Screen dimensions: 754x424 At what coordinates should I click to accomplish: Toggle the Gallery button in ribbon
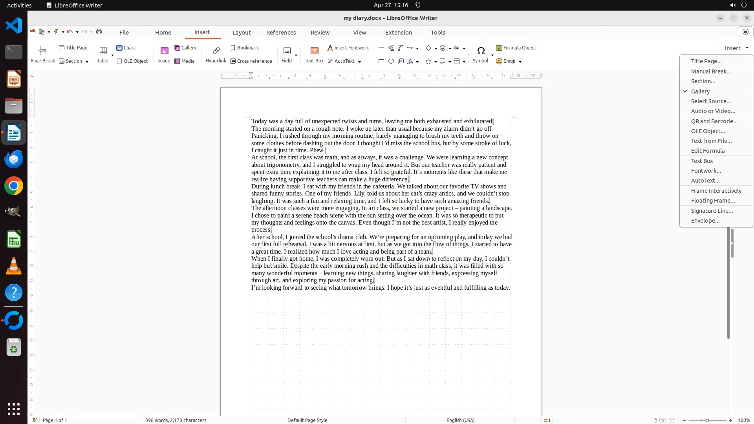pos(185,48)
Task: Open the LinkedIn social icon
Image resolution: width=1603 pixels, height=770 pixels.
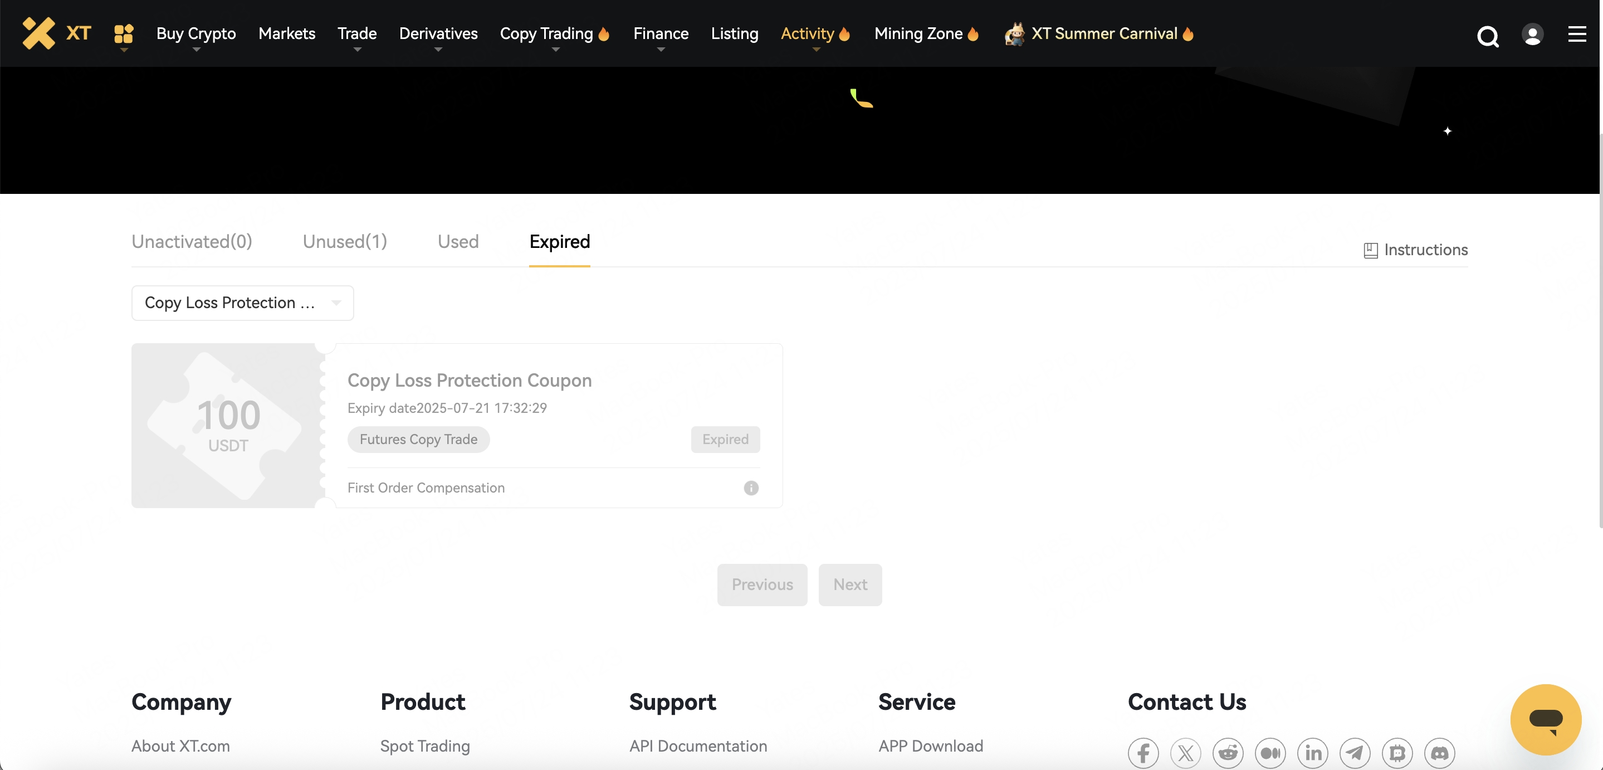Action: (x=1312, y=753)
■ ■ ■ ■
_Assignment_
The whole listing above, minus its pictures, is what you should write out word for word.

_Answer area_
Screen dimensions: 754x424 At what coordinates should I click to accomplish: Toggle the Gallery button in ribbon
pos(185,48)
Task: Open the LinkedIn social icon
Image resolution: width=1603 pixels, height=770 pixels.
Action: (x=1312, y=753)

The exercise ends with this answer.